King tried to walk back the comments later on Thursday. “Today, the New York Times is suggesting that I am an advocate for white nationalism and white supremacy,” he wrote. “I want to make one thing abundantly clear; I reject those labels and the evil ideology that they define.” He went on to write that he is “simply a Nationalist” and that “it’s not about race.”
My statement on the New York Times article. pic.twitter.com/IjBHgZYgRD
— Steve King (@SteveKingIA) January 10, 2019
King’s response doesn’t square with the comments he made to the Times, nor with any of the countless racist statements he’s made in the past. Curbing immigration has always been a core issue for King — in addition to advocating for a wall he used to keep a Confederate flag on his desk, despite representing a northern state — but his zeal seems to have intensified since Trump entered politics.
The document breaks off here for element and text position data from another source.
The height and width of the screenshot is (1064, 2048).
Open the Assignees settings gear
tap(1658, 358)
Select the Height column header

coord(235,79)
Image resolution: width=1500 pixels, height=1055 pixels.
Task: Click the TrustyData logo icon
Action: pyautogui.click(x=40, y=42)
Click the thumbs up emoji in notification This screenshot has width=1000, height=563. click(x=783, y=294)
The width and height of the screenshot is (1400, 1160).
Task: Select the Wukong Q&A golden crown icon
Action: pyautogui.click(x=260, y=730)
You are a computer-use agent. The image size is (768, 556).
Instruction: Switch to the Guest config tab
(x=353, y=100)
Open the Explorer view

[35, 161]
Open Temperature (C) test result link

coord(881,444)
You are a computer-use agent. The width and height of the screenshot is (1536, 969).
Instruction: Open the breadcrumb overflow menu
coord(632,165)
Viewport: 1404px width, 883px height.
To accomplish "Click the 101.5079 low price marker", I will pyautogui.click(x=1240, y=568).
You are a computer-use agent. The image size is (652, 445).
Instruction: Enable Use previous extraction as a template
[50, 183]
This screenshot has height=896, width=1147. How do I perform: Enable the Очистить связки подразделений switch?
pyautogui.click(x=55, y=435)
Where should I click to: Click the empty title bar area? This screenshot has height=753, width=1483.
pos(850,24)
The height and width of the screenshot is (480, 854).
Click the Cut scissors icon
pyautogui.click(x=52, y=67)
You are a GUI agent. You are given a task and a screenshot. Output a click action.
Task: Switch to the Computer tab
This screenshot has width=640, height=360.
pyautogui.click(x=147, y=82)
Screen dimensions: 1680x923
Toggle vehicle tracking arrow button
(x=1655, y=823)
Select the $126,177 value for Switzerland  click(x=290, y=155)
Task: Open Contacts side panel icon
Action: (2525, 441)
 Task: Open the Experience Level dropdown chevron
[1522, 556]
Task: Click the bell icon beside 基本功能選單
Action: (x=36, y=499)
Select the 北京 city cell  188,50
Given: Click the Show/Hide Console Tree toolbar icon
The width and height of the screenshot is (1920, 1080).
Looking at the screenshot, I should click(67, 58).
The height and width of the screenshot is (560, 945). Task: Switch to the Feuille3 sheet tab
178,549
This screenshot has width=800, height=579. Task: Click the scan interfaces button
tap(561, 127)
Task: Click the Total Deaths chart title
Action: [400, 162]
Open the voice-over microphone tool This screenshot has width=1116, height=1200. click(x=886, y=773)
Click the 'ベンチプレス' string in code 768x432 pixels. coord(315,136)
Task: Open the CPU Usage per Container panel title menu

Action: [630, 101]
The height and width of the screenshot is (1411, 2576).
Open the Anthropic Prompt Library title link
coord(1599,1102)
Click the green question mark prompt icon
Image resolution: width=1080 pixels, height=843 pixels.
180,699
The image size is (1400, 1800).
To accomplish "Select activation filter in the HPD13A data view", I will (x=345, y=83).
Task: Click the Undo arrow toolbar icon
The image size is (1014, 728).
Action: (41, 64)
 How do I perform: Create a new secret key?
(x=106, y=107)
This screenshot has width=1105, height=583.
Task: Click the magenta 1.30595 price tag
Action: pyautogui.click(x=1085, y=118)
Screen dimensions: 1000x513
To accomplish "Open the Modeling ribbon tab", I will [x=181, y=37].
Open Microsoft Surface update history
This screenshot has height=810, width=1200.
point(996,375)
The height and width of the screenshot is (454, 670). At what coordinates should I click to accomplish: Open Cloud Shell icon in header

“I’d ask you to go back through history and figure out where are these contributions that have been made by these other categories of people that you are talking about?” he said prior to the 2016 election. “Where did any other subgroup of people contribute more to civilization?”
“We can’t restore our civilization with somebody else’s babies,” he tweeted in 2017 in support of a Dutch white nationalist Geert Wilders.
Prior to his re-election campaign in 2018, King endorsed a Canadian politician with neo-Nazi ties, retweeted white supremacists on multiple occasions and spent time in Austria meeting with a far-right group with ties to Nazism during the run-up to the election. He lost the support of some of his corporate donors, but not the GOP leadership or the president, and went on to secure his ninth term in office, albeit by a smaller margin than he typically wins the deep-red district.
He might have an even tougher time winning in 2020. On Wednesday, Iowa state senator Randy Feenstra announced that he will challenge King in the 2020 Republican primary. “Today, Iowa’s 4th District doesn’t have a voice in Washington, because our current representative’s caustic nature has left us without a seat at the table,” Feenstra said in a statement. “We don’t need any more sideshows or distractions, we need to start winning for Iowa’s families.”
Some conservatives are already on board.
— Ben Shapiro (@benshapiro) January 10, 2019
Feenstra did not respond to a request for comment regarding King’s comments in the Times Thursday morning.